It’s early in the morning. I haven’t brought main power online yet, and the work patrol has yet to start. The coffee activator is only just manufacturing the reactor propellant that will kick-start my weary bones. Oh, crud! Trash day! That sound of machinery on the slow-monster march is the sanitation engineers tractor-beaming the week’s rubbish and conspicuous consumption for donation to the landfills for our future descendants to raid. I manage to do an emergency beam-out, flip flops in place of my shoes of doom, so maneuvers are at half impulse power. With seconds to spare, trash pick-up accomplished. I gather my handful of experience points and get back to business.

I’m closing the front door, when I see a fox casually walk out of the greenery across the street and head right for the place everyone puts their garbage. He sniffs the spot where the garbage was a minute ago, and I realize this scavenger does this as a regular circuit. The fox is just running late today, like me. The fox realizes someone is watching and looks up, spotting me. That fox kicks in the thrusters and walks on to the next waypoint, disappearing into the greenery ahead.

Now, I admit, I’m not exactly living in a concrete jungle here. The neighborhood is edged with trees and growth, so it’s perfectly feasible that animals can migrate from safe zone to safe zone, as long as they can navigate the occasional street crossing and don’t mind moving through the human neutral zone. But still, I’m a little surprised to see there’s a local fox. What else is moving about? Your pets roam at their own risk, sheesh!

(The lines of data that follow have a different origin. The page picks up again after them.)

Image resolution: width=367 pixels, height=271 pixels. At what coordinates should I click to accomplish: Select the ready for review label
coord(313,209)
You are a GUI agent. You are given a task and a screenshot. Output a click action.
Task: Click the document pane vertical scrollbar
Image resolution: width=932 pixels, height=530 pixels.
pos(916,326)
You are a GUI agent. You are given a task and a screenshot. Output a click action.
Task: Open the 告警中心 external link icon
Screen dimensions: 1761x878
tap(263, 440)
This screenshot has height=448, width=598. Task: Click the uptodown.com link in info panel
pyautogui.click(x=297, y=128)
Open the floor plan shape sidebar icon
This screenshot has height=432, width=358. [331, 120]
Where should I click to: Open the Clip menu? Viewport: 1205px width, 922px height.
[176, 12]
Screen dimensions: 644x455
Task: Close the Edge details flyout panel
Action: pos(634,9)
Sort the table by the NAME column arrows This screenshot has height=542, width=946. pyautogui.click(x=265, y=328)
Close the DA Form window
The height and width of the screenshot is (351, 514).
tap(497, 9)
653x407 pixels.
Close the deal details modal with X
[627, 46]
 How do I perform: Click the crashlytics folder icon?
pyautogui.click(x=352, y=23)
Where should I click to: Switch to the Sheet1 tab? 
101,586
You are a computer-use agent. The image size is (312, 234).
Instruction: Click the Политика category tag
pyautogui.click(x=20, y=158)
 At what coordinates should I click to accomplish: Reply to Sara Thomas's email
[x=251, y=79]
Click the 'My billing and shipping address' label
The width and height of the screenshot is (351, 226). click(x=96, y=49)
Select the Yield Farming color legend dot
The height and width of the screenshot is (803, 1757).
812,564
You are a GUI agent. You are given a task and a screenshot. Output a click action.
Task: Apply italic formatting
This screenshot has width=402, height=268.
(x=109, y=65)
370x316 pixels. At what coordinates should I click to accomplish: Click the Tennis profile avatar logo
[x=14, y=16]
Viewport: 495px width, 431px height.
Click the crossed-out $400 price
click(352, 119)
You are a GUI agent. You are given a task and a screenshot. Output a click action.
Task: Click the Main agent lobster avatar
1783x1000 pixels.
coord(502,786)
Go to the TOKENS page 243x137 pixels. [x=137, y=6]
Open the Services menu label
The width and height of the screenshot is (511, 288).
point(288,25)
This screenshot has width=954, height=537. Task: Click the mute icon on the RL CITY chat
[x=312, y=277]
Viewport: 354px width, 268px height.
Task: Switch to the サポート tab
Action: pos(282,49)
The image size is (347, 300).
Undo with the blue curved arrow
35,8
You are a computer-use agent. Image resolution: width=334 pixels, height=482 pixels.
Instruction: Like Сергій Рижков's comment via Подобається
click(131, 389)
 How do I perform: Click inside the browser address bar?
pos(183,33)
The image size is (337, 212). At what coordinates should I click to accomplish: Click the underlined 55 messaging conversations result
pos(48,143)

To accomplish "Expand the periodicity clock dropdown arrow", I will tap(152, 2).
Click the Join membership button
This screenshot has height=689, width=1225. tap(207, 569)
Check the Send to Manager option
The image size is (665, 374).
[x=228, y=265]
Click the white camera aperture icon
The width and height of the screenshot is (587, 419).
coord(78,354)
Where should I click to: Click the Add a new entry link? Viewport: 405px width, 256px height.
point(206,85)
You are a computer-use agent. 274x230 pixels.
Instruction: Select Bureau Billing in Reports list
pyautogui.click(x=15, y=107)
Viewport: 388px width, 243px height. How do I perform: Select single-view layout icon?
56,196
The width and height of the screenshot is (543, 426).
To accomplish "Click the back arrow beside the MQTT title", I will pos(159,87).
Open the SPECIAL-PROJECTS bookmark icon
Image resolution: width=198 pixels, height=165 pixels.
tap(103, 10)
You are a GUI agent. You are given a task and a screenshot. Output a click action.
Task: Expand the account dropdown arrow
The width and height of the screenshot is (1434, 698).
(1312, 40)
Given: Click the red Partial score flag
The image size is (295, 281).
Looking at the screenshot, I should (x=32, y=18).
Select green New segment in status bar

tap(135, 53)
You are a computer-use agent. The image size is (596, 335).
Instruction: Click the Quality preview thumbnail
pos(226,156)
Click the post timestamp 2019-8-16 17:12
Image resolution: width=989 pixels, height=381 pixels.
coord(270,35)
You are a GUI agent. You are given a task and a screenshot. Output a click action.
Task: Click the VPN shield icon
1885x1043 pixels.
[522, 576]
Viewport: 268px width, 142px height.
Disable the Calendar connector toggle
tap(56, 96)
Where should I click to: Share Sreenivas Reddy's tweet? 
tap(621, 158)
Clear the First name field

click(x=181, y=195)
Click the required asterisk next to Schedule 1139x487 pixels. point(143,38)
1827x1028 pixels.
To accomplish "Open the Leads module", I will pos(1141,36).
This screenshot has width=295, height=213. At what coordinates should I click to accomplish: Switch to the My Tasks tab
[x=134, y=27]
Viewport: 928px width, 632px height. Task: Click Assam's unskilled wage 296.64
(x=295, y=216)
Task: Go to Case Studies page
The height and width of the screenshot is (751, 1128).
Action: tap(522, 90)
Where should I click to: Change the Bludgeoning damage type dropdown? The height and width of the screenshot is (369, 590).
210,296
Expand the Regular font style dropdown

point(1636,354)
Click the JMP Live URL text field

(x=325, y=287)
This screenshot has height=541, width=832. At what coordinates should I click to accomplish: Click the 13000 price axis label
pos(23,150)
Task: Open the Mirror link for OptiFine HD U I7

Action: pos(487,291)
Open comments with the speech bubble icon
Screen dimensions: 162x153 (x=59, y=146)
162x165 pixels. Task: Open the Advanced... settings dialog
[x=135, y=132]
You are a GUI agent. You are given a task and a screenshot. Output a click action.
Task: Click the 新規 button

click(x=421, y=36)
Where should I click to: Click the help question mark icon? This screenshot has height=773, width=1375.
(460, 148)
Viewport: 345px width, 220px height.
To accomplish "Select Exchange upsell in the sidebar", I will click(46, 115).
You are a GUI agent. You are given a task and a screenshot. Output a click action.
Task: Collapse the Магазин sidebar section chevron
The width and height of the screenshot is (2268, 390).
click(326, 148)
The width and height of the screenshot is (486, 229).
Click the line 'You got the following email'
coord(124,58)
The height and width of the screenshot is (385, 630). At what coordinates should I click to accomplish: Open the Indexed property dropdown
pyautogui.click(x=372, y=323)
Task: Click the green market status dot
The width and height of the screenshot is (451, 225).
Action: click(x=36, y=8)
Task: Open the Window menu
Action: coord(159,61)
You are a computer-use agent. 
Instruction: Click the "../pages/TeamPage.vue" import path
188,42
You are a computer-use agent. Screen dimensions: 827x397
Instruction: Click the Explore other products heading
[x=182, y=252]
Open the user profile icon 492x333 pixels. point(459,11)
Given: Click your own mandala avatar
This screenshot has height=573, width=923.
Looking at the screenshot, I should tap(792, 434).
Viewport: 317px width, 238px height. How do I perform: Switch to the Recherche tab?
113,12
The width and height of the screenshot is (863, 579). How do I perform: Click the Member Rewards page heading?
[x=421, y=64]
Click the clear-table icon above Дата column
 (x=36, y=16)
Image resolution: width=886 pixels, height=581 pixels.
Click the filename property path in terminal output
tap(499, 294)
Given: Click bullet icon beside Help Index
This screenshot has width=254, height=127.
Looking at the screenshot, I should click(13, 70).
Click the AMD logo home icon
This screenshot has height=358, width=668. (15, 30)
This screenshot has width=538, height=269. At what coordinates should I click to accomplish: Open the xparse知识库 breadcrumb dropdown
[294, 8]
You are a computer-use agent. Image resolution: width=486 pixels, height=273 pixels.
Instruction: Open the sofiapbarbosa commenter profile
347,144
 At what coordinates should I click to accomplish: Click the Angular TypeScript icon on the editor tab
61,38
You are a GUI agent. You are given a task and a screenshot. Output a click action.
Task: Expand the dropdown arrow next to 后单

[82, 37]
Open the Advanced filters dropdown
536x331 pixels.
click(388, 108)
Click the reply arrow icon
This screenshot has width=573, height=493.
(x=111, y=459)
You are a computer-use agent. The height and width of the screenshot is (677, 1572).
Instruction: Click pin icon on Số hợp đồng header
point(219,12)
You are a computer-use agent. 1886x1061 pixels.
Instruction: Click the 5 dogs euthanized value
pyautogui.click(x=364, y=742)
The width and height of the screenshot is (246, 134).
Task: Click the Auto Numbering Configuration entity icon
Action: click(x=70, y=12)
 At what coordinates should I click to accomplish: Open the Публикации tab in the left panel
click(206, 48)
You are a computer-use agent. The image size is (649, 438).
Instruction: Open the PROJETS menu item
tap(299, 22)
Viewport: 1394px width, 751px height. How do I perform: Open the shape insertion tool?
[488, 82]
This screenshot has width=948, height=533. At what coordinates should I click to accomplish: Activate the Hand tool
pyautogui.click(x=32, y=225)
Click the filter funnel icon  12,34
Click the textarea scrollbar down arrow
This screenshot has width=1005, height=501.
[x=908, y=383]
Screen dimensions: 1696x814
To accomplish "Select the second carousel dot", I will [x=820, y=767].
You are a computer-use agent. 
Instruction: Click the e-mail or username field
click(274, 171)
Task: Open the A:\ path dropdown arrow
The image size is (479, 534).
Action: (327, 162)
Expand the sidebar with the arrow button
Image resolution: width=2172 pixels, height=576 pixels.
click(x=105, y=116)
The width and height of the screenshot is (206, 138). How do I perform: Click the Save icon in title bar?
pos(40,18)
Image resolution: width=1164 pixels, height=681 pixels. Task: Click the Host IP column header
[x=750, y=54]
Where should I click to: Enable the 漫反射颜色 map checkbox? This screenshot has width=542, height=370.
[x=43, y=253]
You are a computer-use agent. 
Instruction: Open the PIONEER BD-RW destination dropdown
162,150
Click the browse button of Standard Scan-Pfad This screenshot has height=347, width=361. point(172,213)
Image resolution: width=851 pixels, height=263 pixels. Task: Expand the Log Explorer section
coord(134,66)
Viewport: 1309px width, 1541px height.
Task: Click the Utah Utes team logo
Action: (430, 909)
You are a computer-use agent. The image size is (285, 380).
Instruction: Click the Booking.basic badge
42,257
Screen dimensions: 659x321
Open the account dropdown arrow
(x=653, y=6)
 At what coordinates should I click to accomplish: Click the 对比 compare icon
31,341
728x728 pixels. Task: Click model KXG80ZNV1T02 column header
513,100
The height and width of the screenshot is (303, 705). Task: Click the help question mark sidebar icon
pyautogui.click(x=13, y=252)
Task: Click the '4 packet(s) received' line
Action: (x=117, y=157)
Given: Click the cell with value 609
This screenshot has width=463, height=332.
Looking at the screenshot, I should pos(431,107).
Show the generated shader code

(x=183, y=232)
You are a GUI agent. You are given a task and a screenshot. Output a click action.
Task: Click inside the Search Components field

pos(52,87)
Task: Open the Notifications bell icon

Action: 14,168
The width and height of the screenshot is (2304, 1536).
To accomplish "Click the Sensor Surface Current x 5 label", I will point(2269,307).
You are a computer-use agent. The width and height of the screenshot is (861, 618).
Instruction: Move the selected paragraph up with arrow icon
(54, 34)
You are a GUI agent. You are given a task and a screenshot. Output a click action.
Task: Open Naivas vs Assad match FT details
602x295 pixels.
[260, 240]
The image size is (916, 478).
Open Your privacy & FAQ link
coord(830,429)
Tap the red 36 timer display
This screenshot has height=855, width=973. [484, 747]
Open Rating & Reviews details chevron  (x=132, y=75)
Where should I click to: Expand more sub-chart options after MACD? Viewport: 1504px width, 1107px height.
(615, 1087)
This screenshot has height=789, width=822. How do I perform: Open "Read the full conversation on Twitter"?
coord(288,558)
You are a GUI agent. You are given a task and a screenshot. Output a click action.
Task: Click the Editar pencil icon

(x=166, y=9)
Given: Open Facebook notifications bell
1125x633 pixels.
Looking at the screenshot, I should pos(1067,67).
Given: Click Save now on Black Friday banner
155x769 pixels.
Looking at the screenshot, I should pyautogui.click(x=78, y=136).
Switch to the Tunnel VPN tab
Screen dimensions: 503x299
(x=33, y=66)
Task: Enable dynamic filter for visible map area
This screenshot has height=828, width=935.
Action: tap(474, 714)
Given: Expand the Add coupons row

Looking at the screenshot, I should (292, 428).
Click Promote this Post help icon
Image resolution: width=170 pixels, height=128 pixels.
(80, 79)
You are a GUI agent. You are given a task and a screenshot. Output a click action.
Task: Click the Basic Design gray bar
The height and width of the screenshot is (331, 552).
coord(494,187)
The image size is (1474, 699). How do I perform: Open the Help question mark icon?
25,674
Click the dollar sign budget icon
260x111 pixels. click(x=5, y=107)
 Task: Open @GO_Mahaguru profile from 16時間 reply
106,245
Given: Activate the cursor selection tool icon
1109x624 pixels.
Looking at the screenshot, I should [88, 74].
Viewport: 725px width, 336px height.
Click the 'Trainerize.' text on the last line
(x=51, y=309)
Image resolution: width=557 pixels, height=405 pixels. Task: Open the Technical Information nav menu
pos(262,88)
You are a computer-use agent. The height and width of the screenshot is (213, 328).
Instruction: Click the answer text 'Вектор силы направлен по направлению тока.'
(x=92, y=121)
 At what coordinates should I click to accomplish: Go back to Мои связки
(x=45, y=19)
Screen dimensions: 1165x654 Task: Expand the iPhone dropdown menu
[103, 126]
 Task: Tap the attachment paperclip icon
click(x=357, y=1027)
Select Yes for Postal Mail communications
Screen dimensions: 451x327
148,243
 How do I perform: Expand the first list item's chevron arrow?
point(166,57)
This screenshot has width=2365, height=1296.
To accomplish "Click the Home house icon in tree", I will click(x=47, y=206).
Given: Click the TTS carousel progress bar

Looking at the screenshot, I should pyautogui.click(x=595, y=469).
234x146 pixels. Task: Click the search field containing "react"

So I’m on the couch, reading, with an afternoon view of my back porch. K and I have a number of cacti, moonflowers, cardinal creepers, wild mint, mosses, and ferns growing on the porch. More civilization training, you understand. All of a sudden, I see a hummingbird make a refueling run at what must be like a fully stocked, free gas station of flowers. I barely have time to let K know (she had never seen one before), when another hummingbird joins in the pit stop. Now that’s a first for me now, I’ve never seen more than one hummingbird, so it’s double bonus!

The two hummingbirds helicopter around from flower to flower until they’ve gone through each blossom, and then they head over to the neighbor’s yard. There are only some mundane houseplants without flowers, and I can almost hear them say “Rip-off!” They hit the warp drive and zoom out of sight. I tabulate up some experience points for keeping the hummingbird starbase open with my relentless watering and fertilizer efforts. Yeah, it’s all good.

Nighttime. I’m in the kitchen preparing a snack when I notice that it smells like skunk. Frankie freaks out and rushes up to the window. She meows the red alert and looks down at the bushes under our kitchen window. I stare in confusion for a moment, and then it dawns on me. Well, it must be skunk! I open the front door and whoosh! There’s some serious skunk smell coming from the bushes, and I hear a weird chirping noise. Whoa! Evasive maneuvers babykins! Door slams shut, and Frankie runs around like it’s a full-fledged invasion!

K asks me what that smell is and when I tell her she has to see for herself. Yo ho ho and a bottle of scum! Keep in mind the smell is so strong, you can smell it through a closed window! Must be a crack in the wall or something, phew! K thinks it’s hilarious. Luckily, the smell gradually fades and by morning only a lingering pee-yew smell remains. But every now and then I catch a whiff, so I know that culprit is in the neighborhood. I suppose the little rascal was just welcoming us to the neighborhood!

So I look up my tried and true copy of Medicine Cards, and according to this interpretation of Native American traditions, fox stands for camouflage (learn to observe from hiding), hummingbird stands for joy (embrace beauty and happiness), and skunk stands for reputation (project self-respect). Good lessons to keep in mind in this day and age!

It also occurs to me that the animals are all around us as we speak. The anipals and their daily rounds intersect with ours all the time, and we may not know it! Listen to what the anipals may be telling you. You can never have too many friends, either of the two-legged, four-legged, eight-legged, or winged variety. In the so-called “rational” territories, they need contact with us to stay whole, and we need their guidance to skirt the jackbots. They don’t need domestication (we have pets, special elite corps of human-contact volunteers for that), they need taming, which as you all know, means “to establish ties with”.